As plantações de cana estão projetadas para aumentar devido à demanda por biocombustíveis (5). Já têm demonstrado que as plantações de cana-de-açúcar ameaçam a biodiversidade, com seus efeitos se estendendo além das áreas cultivadas até as florestas adjacentes (6).
O Senado Federal agendou uma decisão para 2018 sobre um projeto de lei que propõe a abertura da região amazônica à cana-de-açúcar (7). Essa cultura seria supostamente plantada em áreas degradadas, em pastagens naturais da Amazônia e nos “hotspots” de biodiversidade no Cerrado. Devido aos possíveis efeitos catastróficos sobre a floresta amazônica e sobre a biodiversidade e os serviços ecossistêmicos da América do Sul e a produtividade agrícola do Brasil, instamos o Senado a não aprovar esse projeto.

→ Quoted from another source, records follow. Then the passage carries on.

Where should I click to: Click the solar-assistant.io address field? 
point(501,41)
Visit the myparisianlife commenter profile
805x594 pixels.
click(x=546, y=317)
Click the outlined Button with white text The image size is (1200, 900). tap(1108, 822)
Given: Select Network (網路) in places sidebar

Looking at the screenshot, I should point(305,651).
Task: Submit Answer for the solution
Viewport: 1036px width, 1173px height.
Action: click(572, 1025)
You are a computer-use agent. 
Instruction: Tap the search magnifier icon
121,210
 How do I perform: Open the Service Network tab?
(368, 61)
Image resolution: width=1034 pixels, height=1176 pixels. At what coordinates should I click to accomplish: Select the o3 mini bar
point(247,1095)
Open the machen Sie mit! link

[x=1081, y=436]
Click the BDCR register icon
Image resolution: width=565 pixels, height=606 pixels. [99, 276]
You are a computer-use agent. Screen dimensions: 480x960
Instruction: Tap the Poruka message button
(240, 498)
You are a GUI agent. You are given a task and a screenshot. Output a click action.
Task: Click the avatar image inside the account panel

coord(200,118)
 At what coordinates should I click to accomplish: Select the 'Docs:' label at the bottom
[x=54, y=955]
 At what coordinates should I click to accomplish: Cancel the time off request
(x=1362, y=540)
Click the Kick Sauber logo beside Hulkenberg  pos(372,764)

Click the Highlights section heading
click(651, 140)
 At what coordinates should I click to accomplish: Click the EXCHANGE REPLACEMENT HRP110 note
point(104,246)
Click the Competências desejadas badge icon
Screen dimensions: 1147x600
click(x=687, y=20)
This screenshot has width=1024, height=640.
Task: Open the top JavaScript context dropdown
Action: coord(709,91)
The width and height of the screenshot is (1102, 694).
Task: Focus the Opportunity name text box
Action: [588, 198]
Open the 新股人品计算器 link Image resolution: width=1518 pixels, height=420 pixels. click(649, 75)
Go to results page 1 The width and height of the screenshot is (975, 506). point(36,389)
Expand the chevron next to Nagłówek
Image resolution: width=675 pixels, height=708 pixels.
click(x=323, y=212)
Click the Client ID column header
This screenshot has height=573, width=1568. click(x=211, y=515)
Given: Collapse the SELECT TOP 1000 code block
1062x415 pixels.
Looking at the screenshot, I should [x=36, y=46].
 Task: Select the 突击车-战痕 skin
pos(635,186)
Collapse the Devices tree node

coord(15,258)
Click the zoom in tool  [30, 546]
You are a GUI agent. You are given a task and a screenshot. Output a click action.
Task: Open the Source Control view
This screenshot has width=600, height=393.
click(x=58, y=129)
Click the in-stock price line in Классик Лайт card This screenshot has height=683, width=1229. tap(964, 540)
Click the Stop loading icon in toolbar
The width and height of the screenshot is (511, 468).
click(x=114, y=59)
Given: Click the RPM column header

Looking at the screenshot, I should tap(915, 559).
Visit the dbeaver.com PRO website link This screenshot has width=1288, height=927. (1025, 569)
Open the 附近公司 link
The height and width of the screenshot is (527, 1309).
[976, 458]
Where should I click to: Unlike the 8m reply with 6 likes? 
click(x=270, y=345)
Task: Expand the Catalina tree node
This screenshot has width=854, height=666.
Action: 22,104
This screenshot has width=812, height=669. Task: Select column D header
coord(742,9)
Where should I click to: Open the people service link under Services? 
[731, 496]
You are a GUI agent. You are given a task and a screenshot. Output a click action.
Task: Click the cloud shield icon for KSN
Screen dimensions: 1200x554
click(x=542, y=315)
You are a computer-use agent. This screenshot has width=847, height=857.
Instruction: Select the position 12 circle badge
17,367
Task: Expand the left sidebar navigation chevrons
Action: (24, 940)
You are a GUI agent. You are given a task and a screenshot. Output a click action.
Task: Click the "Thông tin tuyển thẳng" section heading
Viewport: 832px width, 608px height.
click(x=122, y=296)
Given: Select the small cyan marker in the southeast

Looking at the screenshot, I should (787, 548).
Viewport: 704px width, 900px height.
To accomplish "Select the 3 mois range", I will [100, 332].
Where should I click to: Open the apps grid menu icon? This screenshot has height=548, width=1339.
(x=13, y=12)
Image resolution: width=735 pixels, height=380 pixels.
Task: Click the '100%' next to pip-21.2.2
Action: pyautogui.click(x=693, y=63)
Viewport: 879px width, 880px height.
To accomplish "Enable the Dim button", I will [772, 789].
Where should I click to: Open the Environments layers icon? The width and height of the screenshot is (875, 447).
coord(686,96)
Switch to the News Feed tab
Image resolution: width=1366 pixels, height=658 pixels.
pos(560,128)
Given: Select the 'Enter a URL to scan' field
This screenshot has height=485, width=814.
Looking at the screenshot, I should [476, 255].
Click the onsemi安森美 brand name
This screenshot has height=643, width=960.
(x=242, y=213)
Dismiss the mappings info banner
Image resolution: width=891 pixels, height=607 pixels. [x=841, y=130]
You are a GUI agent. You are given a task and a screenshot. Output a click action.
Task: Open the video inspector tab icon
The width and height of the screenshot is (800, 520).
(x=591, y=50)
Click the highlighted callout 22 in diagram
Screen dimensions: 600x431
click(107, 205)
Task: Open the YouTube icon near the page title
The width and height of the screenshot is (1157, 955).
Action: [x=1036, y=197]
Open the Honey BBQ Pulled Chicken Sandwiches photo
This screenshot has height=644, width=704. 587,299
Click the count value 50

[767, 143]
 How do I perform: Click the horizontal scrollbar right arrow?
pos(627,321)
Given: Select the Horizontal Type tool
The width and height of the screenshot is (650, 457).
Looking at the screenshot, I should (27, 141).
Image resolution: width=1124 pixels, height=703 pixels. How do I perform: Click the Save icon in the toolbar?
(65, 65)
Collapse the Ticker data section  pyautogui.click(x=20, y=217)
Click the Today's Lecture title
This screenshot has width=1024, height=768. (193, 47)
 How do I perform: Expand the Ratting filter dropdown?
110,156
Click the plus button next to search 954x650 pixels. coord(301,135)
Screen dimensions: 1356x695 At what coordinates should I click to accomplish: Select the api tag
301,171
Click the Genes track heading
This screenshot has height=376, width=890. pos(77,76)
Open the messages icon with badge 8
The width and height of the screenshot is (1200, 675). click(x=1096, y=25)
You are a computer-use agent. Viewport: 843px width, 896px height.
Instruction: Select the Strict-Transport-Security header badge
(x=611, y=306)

A ameaça da cana-de-açúcar é apenas uma das muitas causas de destruição da Amazônia (5). As florestas amazônicas desempenham um papel importante no clima da América do Sul, com contribuições substanciais de precipitação para a agricultura no sudeste do Brasil (8–9). Em médio e longo prazo, a perda florestal ameaçaria a própria produção agrícola e de biocombustíveis do Brasil, sendo a área com maior produção agrícola localizada no sul e sudeste do País (10), que depende do vapor de água da região amazônica (8–9).
Os tomadores de decisão políticos e as instituições nacionais e internacionais que financiam grandes empresas agrícolas não devem ser enganados pelo doce sabor de uma nova fronteira agrícola a ser explorada. Eles devem ser orientados pela necessidade de evitar a perda da biodiversidade da Amazônia, do patrimônio genético e dos valiosos serviços ecossistêmicos, incluindo a regulamentação climática para a área com a maior população e produção agrícola da América do Sul (10–11).
Notas:
1. Ferrante, L. & P.M. Fearnside. 2018. Amazon sugarcane: A threat to the forest; Sciencemag.
2. P. M. Fearnside, in Oxford Research Encyclopedia of Environmental Science, H. Shugart, Ed. (Oxford University Press, New York, 2017).
3. Brasil, Presidência da República, Decreto Nº 6.961, DE (17 de setembro de 2009).
4. Food and Agriculture Organization of the United Nations, Commodities by Country (2018).
5. P. M. Fearnside, in Biofuels and Neotropical Forests: Trends, Implications, and Emerging Alternatives, E.J. Garen, J. Mateo-Vega, Eds., (Environmental Leadership & Training Initiative, Yale University, New Haven, CT, 2009), p. 29–36.
6. L. Ferrante et al., J. Biogeogr. 44, 1911 (2017).
7. Brasil, Senado Federal, Projeto de Lei do Senado N° 626 (2011).
8. P. M. Fearnside. Ciênc. Hoje. 34, 63 (2004).
9. D. C. Zemp et al. Atmosp. Chem. Phys. 14, 13337 (2014).
10. IBGE, Levantamento Sistemático da Produção Agrícola (2018).
11. IBGE, Coordenação de População e Indicadores Sociais, Estimativas da população residente para os municípios e para as unidades da federação brasileiros com data de referência em 1º de julho de 2017 (2017).